利用序列特徵提升使用染色質免疫沉澱定序平台預測轉錄因子結合位點之準確度

Abstract

染色質免疫沉澱定序技術，是用來尋找特定蛋白，例如轉錄因子，與其調控的基因一種方法，藉由這種技術我們可以大略的知道轉錄因子在人體DNA片段上的位置，然而這些被找到的轉錄因子結合位點的準確率尚未曾有研究做過系統性的討論。因此，本論文裡用TRANSFAC資料庫提供之已知的轉錄因子結合位點，針對染色質免疫沉澱技術鑑定之不同信心程度(FDR)下的轉錄因子結合位點進行整體性的預測表現評估，並輔以序列特徵資訊，增進其預測準確度。本論文使用了ENCODE資料庫的染色免疫沉澱資料來進行分析，且挑選了擁有不同細胞株的轉錄因子來做比較，整體而言，各個細胞株的結果顯示，經由ChIP-seq鑑定出的峰值區中，約六成會包含至少一個該特定轉錄因子的轉錄因子結合位。此外，本論文發現利用模序探勘所得之序列特徵結合ChIP-seq峰值區的資訊去預測轉錄因子結合位，經觀察確實可增加預測轉錄因子結合位的準確率，然而，使用不同FDR信心程度與不同的序列特徵，將會影響轉錄因子結合位的準確率。本論文之研究結果點出單純使用染色質免疫沉澱技術預測轉錄因子結合位點的缺陷，並提出序列特徵有助於改善預測結果，而可作為未來相關生物資訊預測方法之重要基礎。

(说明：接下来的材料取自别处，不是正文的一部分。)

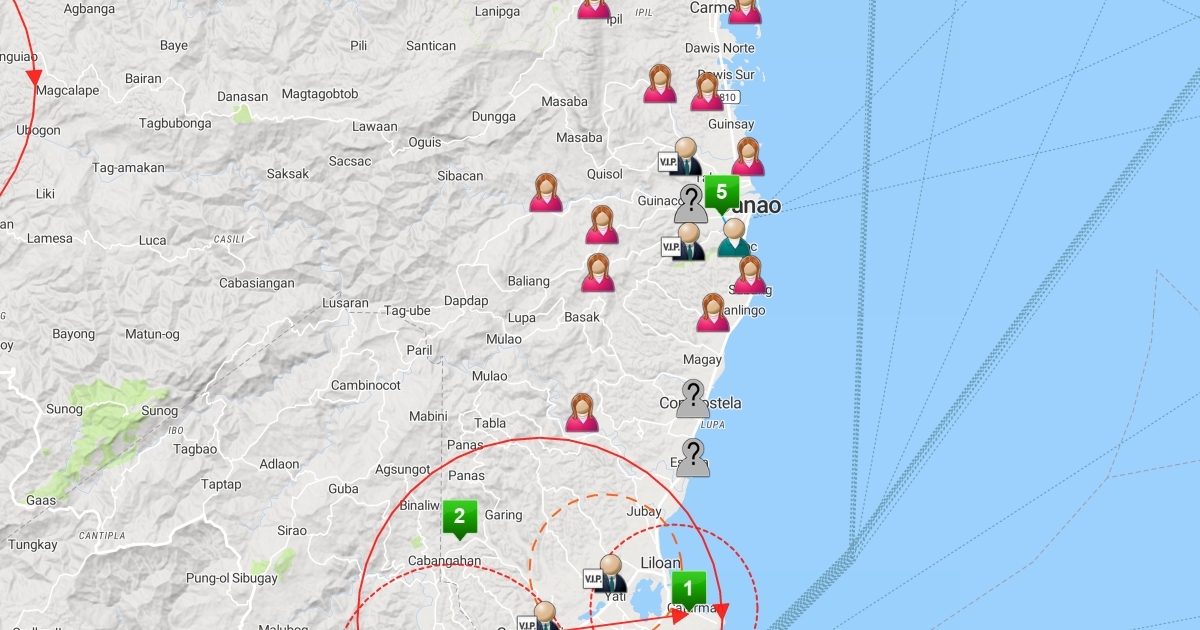Image resolution: width=1200 pixels, height=630 pixels.
Task: Select the question-mark marker beside marker 5
Action: [x=691, y=203]
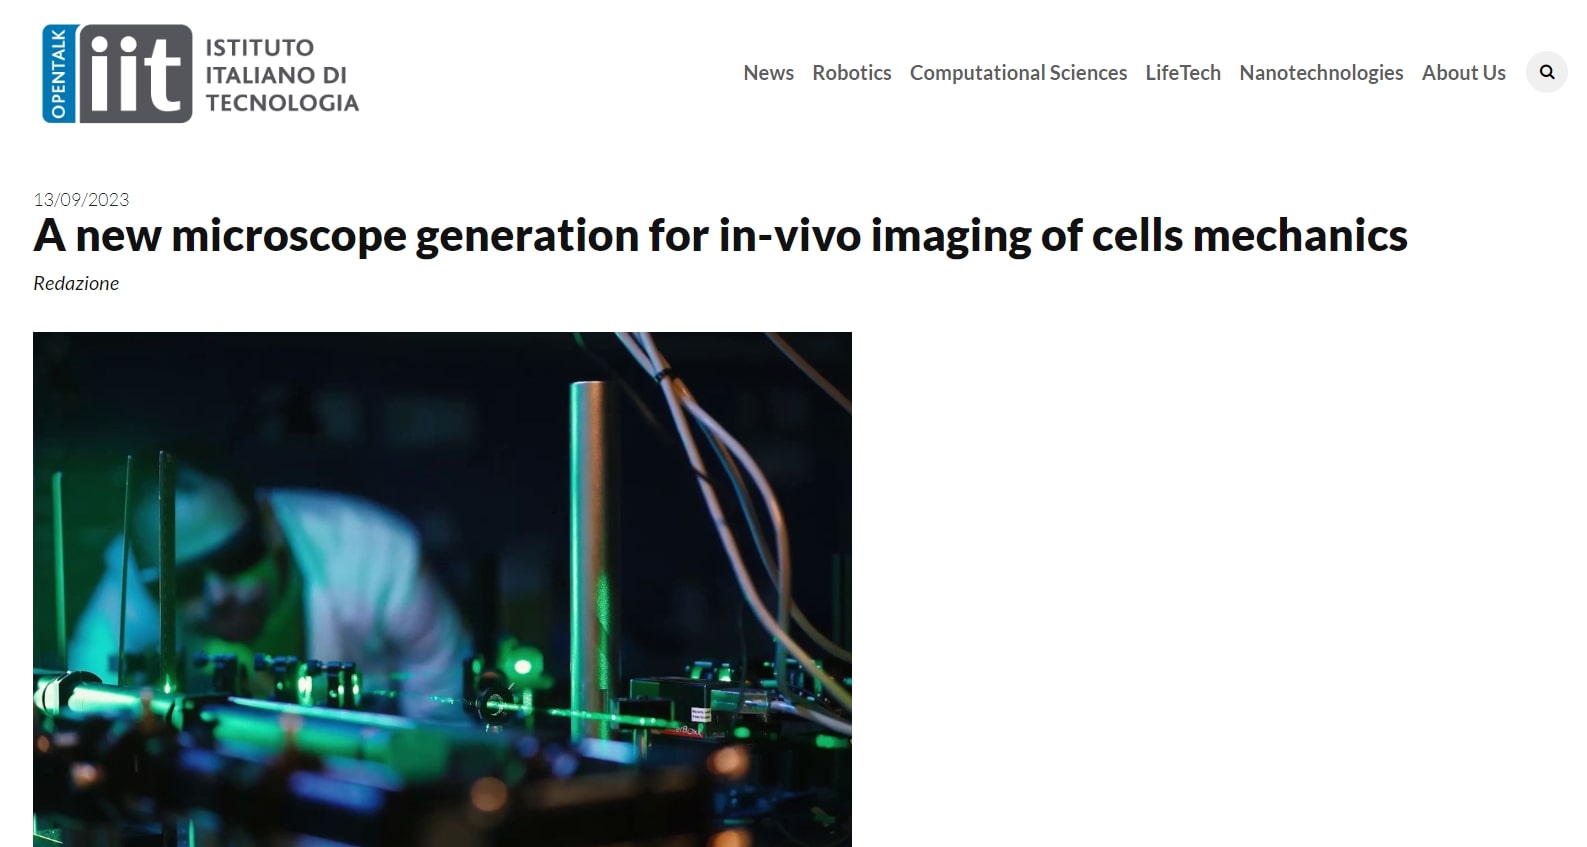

Transcription factors (TF) regulate gene expression in living organisms and influence multiple biological processes. Chromatin immunoprecipitation sequencing (ChIP-seq) is a technology that have been widely used to find transcription factor binding sites (TFBSs) of a specific TF among the DNA sequences of a genome. However, the accuracy of the TFBSs identified by ChIP-seq has not been systematically evaluated. In this regard, this thesis utilized TFBS information provided by the TRANSFAC database to validate the TFBSs identified by using ChIP-seq only with multiple false discovery rate (FDR). Moreover, in this thesis, a method incorporating de novo motif discovery was proposed to improve the performance of the predicted TFBSs. ChIP-seq data sampled from different cell lines was collected from ENCODE database. In general, ~60% of the peak regions identified by using the ChIP-seq only with a strict FDR cutoff (FDR = 0) contained at least one TFBS of the specific TF across multiple cell lines. In addition, by our proposed method, the prediction accuracy was improved and better than the results using ChIP-seq alone, though it was observed that the improved levels were affected by the used FDR cutoffs and discovered motifs. In conclusion, this thesis identified the accuracy problem of the ChIP-seq platform by observing from the data in a large scale, and address this issue by proposing a method incorporating de novo motif discovery. The observed results can serve as an important foundation for developing bioinformatics tools on TFBS prediction in future.